# TO DO
Convert the stretch from the line containing "The width and height of the screenshot is (768, 448)." through the line containing "pyautogui.click(x=365, y=138)" into a two-column CSV with the headers instruction and response, one row per request. Put each request and its answer in a single quoted field, replacing any line breaks with spaces.

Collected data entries

****

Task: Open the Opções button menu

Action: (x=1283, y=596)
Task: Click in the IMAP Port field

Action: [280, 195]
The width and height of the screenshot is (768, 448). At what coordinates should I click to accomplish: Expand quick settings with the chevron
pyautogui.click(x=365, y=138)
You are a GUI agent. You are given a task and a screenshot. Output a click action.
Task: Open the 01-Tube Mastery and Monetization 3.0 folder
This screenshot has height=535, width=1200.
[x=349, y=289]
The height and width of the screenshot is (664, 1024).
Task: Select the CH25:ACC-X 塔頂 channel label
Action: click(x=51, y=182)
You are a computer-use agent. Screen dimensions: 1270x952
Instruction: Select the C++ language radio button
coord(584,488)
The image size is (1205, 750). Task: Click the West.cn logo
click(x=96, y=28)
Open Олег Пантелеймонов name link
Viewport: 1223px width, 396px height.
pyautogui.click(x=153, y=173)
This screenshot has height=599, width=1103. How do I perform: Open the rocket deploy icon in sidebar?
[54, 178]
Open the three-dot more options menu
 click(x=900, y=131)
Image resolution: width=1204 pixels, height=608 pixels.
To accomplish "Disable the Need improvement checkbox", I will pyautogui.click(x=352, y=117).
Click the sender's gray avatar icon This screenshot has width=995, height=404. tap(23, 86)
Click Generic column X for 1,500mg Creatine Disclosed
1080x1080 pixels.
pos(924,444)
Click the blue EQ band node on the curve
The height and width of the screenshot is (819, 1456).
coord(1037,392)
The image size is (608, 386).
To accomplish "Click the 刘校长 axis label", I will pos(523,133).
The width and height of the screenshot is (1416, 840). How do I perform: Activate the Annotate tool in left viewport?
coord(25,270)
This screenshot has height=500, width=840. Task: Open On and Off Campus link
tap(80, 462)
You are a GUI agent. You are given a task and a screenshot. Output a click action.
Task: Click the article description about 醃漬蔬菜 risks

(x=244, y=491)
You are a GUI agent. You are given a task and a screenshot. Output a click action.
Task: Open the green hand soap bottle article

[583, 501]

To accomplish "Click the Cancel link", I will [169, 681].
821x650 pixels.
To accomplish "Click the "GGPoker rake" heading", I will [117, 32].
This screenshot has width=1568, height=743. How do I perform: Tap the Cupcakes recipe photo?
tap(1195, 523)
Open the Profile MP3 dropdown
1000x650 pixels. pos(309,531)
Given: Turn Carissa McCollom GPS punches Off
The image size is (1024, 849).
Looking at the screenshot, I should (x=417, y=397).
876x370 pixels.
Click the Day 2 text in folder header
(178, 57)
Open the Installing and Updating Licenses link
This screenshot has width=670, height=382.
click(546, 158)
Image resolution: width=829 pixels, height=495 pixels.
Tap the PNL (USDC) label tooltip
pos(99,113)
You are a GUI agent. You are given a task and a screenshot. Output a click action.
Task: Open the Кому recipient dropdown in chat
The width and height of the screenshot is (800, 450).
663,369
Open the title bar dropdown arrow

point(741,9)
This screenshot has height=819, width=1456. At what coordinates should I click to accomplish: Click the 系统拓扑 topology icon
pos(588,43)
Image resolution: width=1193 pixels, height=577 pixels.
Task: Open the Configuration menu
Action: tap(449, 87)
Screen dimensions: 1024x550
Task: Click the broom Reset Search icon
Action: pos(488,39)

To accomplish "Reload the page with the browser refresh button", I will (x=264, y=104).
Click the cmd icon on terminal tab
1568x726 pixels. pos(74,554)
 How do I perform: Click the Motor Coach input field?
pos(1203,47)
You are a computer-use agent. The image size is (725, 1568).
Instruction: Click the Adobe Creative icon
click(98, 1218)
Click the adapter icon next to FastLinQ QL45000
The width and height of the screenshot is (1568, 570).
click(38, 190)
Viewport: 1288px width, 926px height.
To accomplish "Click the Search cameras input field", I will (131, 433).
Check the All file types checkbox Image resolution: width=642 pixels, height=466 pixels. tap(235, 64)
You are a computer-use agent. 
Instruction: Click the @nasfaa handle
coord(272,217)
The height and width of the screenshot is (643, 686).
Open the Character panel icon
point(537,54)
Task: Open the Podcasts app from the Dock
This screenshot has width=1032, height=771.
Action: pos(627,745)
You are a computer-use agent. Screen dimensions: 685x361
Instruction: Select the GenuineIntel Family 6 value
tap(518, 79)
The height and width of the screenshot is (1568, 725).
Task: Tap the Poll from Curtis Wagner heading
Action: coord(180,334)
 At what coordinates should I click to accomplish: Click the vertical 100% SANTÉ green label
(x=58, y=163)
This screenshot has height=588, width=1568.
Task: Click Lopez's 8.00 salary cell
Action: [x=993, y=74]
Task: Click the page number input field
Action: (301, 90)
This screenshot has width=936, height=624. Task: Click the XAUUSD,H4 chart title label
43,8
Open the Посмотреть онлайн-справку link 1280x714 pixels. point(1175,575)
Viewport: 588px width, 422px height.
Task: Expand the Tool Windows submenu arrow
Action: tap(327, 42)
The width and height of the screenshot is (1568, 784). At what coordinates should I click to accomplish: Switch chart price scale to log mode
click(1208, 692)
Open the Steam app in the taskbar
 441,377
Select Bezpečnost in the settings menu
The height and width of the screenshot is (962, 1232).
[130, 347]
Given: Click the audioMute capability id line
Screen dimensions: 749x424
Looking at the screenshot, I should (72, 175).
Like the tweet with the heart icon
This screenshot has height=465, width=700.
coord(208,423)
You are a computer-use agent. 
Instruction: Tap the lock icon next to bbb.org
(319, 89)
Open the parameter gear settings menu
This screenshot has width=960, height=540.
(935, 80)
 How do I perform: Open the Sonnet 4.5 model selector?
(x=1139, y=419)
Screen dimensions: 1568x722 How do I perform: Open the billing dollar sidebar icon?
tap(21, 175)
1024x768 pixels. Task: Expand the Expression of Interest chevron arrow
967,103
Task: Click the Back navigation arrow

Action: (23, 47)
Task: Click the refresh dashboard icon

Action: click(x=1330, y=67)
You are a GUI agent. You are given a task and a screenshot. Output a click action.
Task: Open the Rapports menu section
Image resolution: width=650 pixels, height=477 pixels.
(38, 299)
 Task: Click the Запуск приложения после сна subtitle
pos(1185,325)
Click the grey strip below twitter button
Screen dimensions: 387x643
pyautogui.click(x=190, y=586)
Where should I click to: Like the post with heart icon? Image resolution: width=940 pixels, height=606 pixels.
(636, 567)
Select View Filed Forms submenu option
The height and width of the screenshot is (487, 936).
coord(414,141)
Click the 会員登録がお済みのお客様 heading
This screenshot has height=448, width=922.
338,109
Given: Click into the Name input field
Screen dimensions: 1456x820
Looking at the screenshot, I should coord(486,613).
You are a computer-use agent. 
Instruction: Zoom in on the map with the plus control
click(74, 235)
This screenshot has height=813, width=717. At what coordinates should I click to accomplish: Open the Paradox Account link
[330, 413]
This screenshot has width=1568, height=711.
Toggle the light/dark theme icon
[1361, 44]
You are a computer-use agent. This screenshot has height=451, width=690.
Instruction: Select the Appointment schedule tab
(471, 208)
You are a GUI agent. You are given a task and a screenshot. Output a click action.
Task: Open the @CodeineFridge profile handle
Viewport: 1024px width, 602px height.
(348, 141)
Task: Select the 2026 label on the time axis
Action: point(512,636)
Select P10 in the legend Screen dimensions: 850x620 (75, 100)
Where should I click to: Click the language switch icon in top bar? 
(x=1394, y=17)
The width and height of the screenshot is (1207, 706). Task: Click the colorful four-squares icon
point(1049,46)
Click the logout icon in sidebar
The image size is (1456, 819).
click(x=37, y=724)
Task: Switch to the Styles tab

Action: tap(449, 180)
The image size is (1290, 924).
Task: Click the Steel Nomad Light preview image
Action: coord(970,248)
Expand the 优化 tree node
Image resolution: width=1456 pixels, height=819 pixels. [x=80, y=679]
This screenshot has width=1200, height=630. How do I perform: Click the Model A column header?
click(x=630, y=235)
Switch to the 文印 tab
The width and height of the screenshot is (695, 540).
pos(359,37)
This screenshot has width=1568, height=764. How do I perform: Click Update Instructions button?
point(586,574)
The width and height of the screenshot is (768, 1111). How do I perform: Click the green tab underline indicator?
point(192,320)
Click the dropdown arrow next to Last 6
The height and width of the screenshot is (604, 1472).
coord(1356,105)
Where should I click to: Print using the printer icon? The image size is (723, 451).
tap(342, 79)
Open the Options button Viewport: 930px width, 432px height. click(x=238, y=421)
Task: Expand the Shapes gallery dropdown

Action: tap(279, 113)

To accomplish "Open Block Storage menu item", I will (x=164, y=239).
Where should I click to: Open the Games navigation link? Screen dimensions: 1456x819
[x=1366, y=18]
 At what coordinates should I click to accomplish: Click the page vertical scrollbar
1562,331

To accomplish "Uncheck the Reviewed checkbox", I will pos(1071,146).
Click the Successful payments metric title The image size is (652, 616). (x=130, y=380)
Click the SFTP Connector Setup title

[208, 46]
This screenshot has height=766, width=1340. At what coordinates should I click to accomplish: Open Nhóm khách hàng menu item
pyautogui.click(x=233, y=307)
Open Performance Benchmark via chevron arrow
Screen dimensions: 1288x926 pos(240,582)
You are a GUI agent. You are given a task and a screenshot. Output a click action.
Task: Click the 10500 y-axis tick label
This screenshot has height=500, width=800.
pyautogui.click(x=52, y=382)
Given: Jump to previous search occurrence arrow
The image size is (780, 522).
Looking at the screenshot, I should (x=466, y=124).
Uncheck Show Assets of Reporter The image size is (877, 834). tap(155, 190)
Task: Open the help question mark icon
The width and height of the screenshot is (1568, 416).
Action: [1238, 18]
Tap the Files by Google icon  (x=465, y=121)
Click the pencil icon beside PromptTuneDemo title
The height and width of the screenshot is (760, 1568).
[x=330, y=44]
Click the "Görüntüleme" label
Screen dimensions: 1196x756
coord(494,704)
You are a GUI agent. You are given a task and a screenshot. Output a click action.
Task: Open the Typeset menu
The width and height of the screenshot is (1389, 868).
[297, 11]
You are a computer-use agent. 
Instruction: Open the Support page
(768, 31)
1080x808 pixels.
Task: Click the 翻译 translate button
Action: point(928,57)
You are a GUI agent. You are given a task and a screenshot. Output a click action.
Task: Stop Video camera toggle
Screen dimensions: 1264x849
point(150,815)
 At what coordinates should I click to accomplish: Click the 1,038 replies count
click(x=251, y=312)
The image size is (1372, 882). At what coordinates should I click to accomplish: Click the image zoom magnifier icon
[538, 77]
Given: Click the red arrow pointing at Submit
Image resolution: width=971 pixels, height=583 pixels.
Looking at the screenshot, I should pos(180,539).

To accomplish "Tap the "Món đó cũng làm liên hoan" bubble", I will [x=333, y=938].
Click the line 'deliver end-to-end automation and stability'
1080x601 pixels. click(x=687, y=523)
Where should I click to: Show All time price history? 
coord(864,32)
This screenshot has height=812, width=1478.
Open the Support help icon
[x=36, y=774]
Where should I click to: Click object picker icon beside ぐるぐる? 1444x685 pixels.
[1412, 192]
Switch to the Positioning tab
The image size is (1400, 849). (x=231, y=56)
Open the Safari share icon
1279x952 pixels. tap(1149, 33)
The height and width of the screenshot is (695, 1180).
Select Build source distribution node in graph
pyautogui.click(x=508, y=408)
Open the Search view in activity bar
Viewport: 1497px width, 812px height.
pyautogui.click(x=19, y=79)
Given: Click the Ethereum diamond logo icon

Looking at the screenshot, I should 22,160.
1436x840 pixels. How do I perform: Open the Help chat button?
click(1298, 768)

****

# WRITTEN SOLUTION
instruction,response
"The width and height of the screenshot is (768, 448). At what coordinates should I click to accomplish: Expand quick settings with the chevron","pyautogui.click(x=365, y=138)"